Instructions to follow: Update the entries below by replacing every "Action" with "Response" and changing nothing else. Leave the pictures out of your version.

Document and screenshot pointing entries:
—————

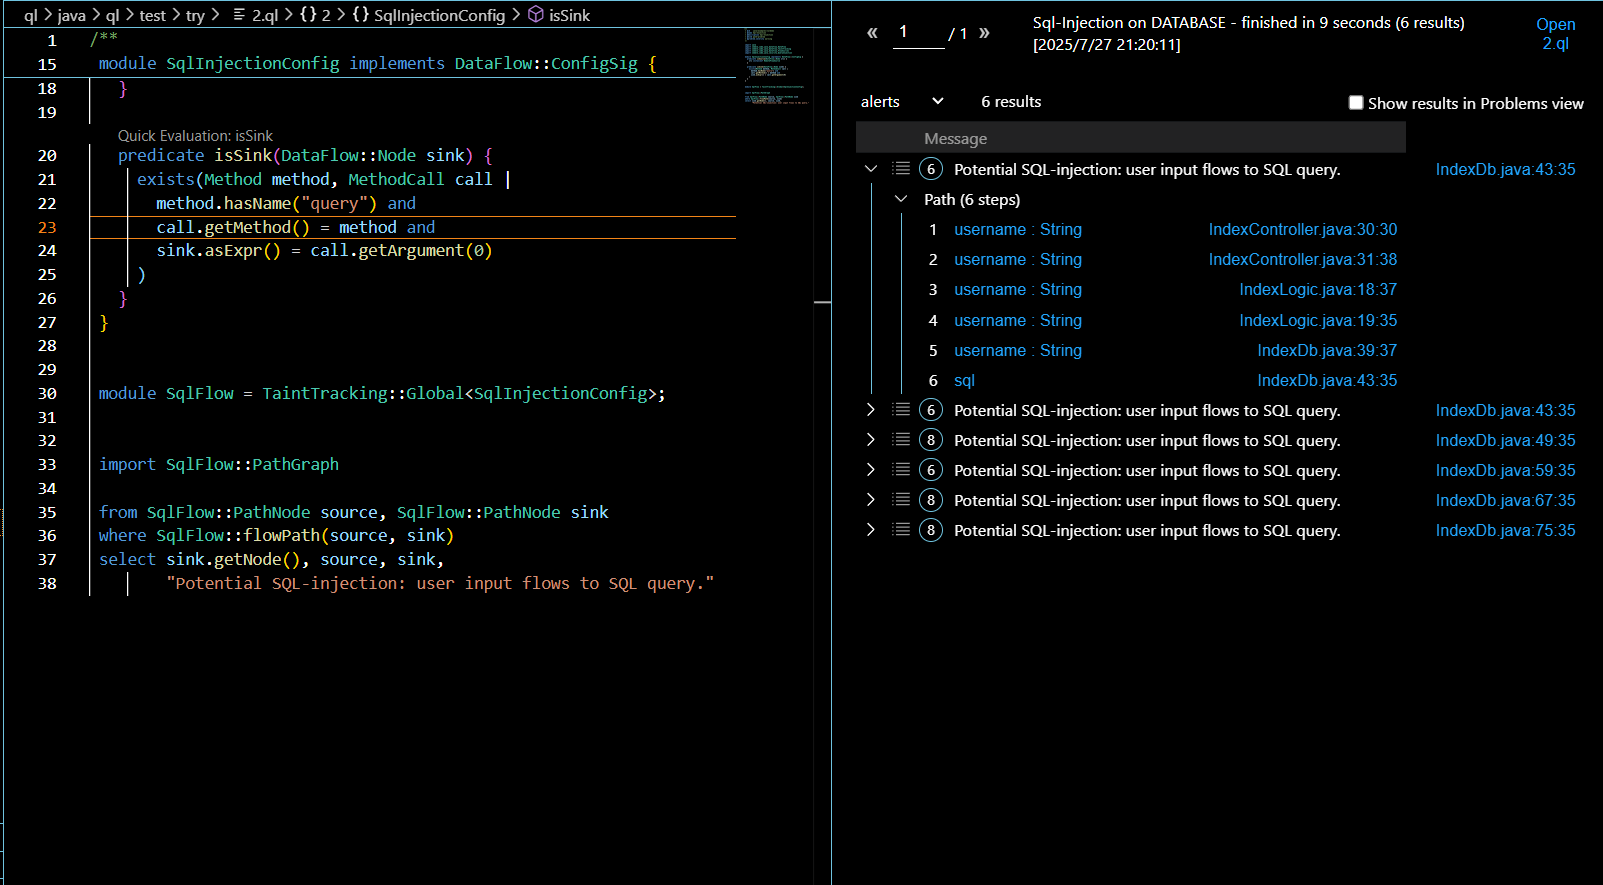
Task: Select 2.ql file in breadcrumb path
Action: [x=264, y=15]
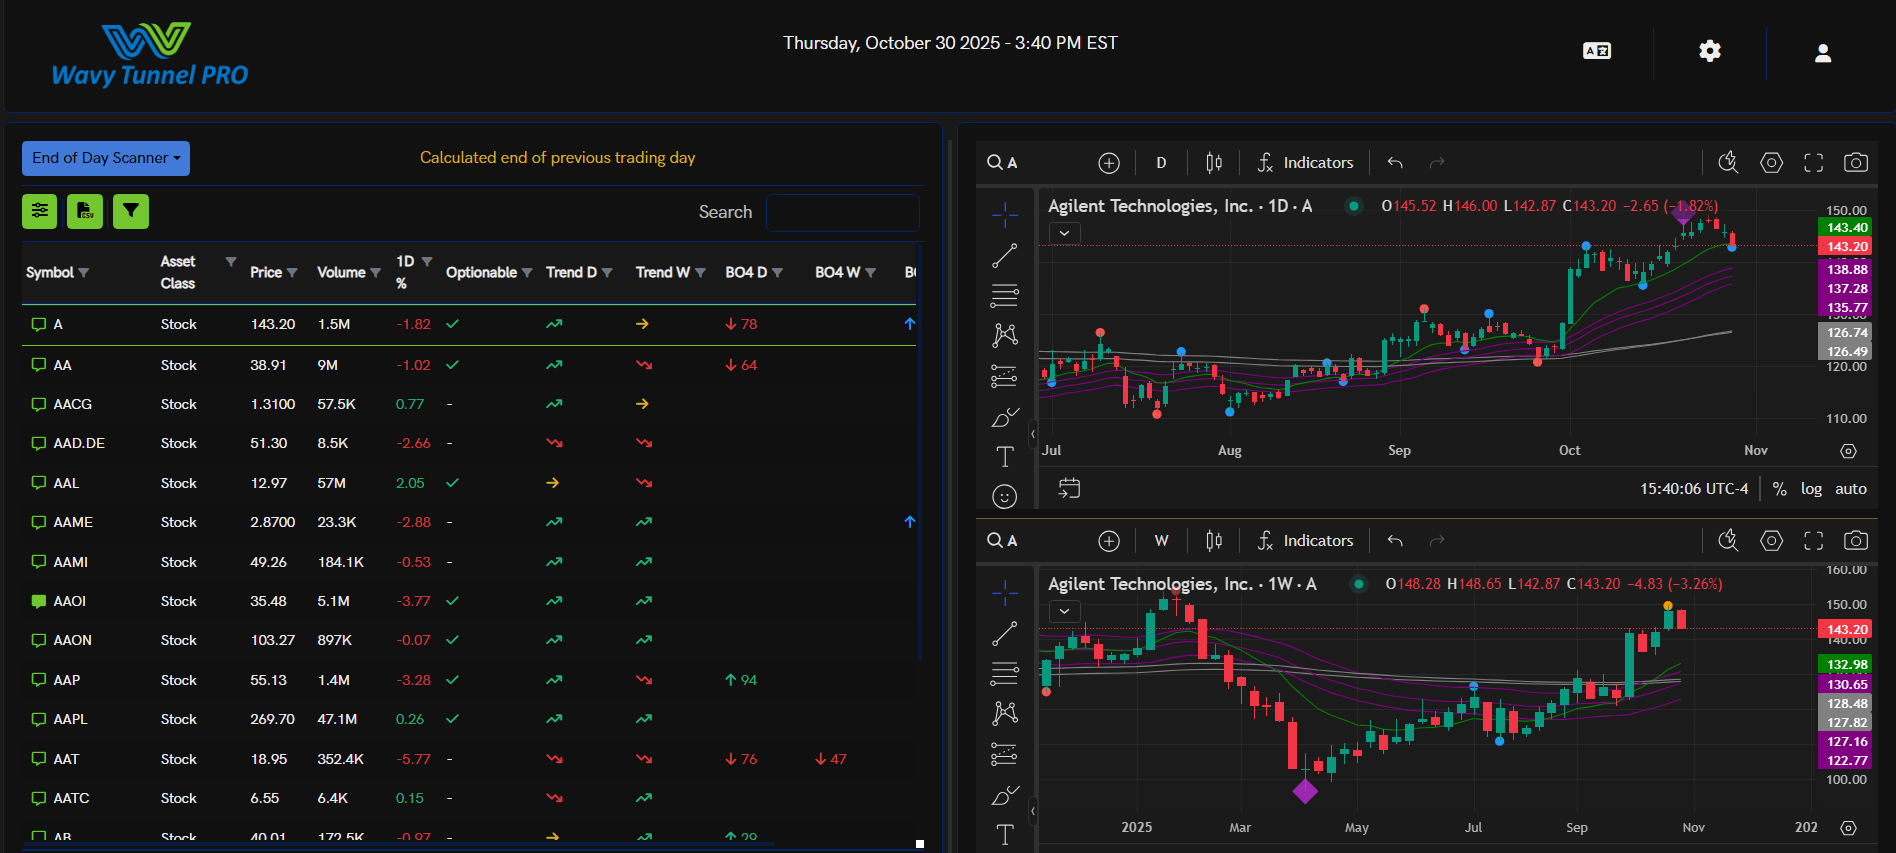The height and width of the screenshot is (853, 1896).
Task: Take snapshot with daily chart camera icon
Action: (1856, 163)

—————

Solution for this exercise:
Task: Select 2.ql file in breadcrumb path
Response: [x=264, y=15]
The height and width of the screenshot is (853, 1896).
Task: Take snapshot with daily chart camera icon
Response: (1856, 163)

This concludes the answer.